## JOB
Reproduce the lines below, substituting "Where do I click to" for every occurrence of "Where should I click to" and leaving all other text unchanged.

Text and item location entries:
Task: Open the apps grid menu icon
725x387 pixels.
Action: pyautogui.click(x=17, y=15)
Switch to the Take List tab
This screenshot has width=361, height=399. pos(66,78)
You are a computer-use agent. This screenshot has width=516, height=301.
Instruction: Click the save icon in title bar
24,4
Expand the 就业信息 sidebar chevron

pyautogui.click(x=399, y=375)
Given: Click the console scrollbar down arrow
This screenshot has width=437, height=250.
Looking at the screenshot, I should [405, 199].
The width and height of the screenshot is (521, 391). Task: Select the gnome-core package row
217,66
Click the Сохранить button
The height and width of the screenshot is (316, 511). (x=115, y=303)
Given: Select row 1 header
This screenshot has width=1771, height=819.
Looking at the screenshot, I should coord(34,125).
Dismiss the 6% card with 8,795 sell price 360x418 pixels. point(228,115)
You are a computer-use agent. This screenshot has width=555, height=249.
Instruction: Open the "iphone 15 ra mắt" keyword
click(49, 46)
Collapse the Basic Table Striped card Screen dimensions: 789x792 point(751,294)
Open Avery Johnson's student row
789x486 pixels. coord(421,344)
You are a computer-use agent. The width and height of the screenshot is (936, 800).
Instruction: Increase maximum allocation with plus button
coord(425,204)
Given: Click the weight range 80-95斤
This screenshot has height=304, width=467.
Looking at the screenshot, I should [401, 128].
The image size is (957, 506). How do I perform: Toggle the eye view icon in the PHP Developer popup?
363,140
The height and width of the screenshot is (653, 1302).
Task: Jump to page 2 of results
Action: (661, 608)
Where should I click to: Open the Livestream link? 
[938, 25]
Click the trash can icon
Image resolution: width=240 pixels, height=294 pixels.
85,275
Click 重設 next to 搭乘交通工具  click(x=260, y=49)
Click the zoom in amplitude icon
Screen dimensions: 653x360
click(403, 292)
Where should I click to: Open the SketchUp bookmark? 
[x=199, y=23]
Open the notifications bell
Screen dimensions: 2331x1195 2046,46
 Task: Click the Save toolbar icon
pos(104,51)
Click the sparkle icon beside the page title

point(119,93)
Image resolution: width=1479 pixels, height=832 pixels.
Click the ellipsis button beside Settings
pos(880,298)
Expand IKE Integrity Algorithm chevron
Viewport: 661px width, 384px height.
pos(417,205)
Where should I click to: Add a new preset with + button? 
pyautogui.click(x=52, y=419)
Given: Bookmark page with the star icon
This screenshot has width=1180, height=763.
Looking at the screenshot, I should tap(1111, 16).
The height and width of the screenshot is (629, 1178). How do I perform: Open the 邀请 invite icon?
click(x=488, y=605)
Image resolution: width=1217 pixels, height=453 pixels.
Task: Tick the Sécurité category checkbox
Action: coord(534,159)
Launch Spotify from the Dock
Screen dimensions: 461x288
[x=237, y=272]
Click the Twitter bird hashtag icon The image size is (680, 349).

## COMPLETE ANSWER
Task: Open the apps grid menu icon
725x387 pixels.
Action: pyautogui.click(x=17, y=15)
Switch to the Take List tab
This screenshot has width=361, height=399. pos(66,78)
You are a computer-use agent. This screenshot has width=516, height=301.
Instruction: Click the save icon in title bar
24,4
Expand the 就业信息 sidebar chevron

pyautogui.click(x=399, y=375)
Given: Click the console scrollbar down arrow
This screenshot has width=437, height=250.
Looking at the screenshot, I should [405, 199].
The width and height of the screenshot is (521, 391). Task: Select the gnome-core package row
217,66
Click the Сохранить button
The height and width of the screenshot is (316, 511). (x=115, y=303)
Given: Select row 1 header
This screenshot has width=1771, height=819.
Looking at the screenshot, I should coord(34,125).
Dismiss the 6% card with 8,795 sell price 360x418 pixels. point(228,115)
You are a computer-use agent. This screenshot has width=555, height=249.
Instruction: Open the "iphone 15 ra mắt" keyword
click(49, 46)
Collapse the Basic Table Striped card Screen dimensions: 789x792 point(751,294)
Open Avery Johnson's student row
789x486 pixels. coord(421,344)
You are a computer-use agent. The width and height of the screenshot is (936, 800).
Instruction: Increase maximum allocation with plus button
coord(425,204)
Given: Click the weight range 80-95斤
This screenshot has height=304, width=467.
Looking at the screenshot, I should [401, 128].
The image size is (957, 506). How do I perform: Toggle the eye view icon in the PHP Developer popup?
363,140
The height and width of the screenshot is (653, 1302).
Task: Jump to page 2 of results
Action: (661, 608)
Where do I click to: Open the Livestream link? 
[938, 25]
Click the trash can icon
Image resolution: width=240 pixels, height=294 pixels.
85,275
Click 重設 next to 搭乘交通工具  click(x=260, y=49)
Click the zoom in amplitude icon
Screen dimensions: 653x360
click(403, 292)
Where do I click to: Open the SketchUp bookmark? 
[x=199, y=23]
Open the notifications bell
Screen dimensions: 2331x1195 2046,46
 Task: Click the Save toolbar icon
pos(104,51)
Click the sparkle icon beside the page title

point(119,93)
Image resolution: width=1479 pixels, height=832 pixels.
Click the ellipsis button beside Settings
pos(880,298)
Expand IKE Integrity Algorithm chevron
Viewport: 661px width, 384px height.
pos(417,205)
Where do I click to: Add a new preset with + button? 
pyautogui.click(x=52, y=419)
Given: Bookmark page with the star icon
This screenshot has width=1180, height=763.
Looking at the screenshot, I should tap(1111, 16).
The height and width of the screenshot is (629, 1178). How do I perform: Open the 邀请 invite icon?
click(x=488, y=605)
Image resolution: width=1217 pixels, height=453 pixels.
Task: Tick the Sécurité category checkbox
Action: coord(534,159)
Launch Spotify from the Dock
Screen dimensions: 461x288
[x=237, y=272]
Click the Twitter bird hashtag icon The image size is (680, 349).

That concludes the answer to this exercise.